Task objective -
Reproduce exactly the lines below from the one containing "Instruction: Click the Delayed" through the one containing "Task: Click the Size & Weight section label", including both, and nothing else.

Information provided -
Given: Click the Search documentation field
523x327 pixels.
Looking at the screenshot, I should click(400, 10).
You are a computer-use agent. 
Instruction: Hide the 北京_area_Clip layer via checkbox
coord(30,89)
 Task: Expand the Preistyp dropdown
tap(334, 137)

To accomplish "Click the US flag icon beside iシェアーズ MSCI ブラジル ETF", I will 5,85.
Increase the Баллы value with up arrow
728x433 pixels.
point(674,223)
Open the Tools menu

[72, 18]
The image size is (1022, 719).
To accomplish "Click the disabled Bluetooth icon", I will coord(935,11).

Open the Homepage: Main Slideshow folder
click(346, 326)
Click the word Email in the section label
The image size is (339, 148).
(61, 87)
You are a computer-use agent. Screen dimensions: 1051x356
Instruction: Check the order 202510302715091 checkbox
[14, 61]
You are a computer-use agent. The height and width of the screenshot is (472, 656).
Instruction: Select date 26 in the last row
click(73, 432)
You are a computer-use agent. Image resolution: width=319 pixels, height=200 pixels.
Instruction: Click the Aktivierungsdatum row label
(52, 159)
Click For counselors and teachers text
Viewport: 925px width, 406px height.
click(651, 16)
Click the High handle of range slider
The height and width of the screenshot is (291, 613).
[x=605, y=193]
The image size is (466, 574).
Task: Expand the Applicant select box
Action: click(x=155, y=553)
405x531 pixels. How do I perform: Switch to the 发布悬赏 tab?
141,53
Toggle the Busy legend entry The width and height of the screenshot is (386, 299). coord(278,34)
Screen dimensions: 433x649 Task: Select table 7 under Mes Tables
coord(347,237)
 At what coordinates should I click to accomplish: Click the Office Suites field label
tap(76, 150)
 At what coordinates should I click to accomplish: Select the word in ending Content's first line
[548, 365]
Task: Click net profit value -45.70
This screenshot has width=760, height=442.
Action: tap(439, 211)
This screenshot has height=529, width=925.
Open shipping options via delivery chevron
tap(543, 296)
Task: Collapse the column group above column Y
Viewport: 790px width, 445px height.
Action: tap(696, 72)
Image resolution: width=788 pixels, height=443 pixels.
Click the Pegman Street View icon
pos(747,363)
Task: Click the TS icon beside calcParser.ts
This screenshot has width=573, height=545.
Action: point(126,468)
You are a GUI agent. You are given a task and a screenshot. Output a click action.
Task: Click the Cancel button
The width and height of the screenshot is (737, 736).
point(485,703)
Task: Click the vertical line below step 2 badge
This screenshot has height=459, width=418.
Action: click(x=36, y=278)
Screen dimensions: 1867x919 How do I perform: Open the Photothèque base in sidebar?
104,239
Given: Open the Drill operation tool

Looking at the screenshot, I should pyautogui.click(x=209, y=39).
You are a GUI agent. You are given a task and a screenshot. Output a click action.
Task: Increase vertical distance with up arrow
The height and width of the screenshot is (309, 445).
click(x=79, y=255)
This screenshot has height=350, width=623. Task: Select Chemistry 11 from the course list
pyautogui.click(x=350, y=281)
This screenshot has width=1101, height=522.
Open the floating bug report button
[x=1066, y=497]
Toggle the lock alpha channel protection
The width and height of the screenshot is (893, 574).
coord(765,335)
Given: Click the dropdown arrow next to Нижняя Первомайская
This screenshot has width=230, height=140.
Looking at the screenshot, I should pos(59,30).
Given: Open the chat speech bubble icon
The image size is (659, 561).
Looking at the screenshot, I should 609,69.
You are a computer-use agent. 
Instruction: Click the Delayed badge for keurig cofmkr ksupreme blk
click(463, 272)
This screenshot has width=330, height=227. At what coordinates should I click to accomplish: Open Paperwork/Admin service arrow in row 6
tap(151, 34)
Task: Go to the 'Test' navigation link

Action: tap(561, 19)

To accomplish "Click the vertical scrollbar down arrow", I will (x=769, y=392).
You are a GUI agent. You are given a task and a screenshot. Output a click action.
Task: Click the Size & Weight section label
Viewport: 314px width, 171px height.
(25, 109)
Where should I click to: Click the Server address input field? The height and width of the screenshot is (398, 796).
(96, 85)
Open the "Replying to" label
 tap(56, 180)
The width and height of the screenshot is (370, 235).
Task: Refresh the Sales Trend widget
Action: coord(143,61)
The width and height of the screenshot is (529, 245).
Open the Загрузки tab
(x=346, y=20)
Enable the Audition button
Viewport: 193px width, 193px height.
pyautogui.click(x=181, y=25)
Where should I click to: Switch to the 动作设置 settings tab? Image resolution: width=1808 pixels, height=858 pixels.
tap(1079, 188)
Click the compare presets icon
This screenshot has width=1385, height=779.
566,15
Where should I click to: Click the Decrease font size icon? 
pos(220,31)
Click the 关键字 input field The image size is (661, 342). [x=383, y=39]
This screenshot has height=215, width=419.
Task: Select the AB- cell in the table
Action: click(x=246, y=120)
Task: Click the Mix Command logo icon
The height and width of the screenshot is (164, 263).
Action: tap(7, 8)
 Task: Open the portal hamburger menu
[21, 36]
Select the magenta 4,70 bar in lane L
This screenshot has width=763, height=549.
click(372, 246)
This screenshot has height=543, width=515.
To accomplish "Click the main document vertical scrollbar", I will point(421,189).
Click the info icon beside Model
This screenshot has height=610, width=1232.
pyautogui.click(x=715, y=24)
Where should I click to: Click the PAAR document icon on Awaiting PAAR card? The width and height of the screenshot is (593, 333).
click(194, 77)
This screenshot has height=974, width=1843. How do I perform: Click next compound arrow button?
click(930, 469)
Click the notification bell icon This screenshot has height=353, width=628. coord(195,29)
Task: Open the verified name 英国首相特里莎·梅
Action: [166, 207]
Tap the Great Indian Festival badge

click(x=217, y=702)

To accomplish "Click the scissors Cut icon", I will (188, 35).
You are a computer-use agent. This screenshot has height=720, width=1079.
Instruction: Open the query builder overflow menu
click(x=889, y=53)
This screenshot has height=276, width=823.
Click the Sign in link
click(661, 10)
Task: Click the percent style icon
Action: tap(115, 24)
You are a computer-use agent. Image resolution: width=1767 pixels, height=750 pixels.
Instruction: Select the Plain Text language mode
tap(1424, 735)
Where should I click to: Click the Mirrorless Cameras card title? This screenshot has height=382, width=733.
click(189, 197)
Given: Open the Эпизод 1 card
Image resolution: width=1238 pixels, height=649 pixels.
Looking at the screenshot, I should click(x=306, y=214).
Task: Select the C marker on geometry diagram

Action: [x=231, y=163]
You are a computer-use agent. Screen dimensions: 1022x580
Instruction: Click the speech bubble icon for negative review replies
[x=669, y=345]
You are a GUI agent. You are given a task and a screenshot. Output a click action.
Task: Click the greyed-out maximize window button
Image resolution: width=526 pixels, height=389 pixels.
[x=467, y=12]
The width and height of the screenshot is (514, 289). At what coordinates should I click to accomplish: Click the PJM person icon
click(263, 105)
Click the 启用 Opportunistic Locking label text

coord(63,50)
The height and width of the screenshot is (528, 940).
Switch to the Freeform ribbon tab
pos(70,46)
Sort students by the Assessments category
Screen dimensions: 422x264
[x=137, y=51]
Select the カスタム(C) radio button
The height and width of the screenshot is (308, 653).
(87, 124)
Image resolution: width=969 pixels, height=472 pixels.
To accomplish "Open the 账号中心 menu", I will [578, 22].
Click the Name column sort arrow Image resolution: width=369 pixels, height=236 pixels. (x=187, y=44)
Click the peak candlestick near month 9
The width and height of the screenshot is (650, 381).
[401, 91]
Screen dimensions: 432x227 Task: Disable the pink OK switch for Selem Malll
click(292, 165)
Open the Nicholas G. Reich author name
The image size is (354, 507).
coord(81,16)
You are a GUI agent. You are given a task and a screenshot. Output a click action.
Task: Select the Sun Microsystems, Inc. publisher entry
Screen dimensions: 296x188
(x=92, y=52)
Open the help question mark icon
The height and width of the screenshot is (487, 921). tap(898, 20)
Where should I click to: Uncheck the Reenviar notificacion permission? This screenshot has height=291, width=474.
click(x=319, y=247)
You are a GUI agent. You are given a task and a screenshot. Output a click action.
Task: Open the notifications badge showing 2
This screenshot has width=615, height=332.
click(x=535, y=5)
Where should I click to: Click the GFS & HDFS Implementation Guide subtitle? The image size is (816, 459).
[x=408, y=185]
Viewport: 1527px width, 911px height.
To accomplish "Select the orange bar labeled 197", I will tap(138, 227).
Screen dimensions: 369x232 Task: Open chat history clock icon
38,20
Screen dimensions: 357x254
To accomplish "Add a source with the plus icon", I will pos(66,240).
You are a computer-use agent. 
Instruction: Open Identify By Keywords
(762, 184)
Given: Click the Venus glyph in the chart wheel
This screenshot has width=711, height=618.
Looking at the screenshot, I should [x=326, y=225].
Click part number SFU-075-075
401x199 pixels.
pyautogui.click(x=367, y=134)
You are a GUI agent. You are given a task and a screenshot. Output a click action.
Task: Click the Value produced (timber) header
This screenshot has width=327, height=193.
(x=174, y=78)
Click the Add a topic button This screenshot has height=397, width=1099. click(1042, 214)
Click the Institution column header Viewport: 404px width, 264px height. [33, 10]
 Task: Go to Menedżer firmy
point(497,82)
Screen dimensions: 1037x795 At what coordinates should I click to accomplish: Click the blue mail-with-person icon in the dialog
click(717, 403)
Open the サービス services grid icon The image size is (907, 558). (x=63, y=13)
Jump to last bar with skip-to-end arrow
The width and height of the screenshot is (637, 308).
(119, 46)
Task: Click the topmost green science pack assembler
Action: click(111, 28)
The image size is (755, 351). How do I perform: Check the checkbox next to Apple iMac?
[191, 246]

Your solution -
Instruction: Click the Delayed badge for keurig cofmkr ksupreme blk
click(463, 272)
This screenshot has width=330, height=227. At what coordinates should I click to accomplish: Open Paperwork/Admin service arrow in row 6
tap(151, 34)
Task: Go to the 'Test' navigation link

Action: tap(561, 19)

To accomplish "Click the vertical scrollbar down arrow", I will (x=769, y=392).
You are a GUI agent. You are given a task and a screenshot. Output a click action.
Task: Click the Size & Weight section label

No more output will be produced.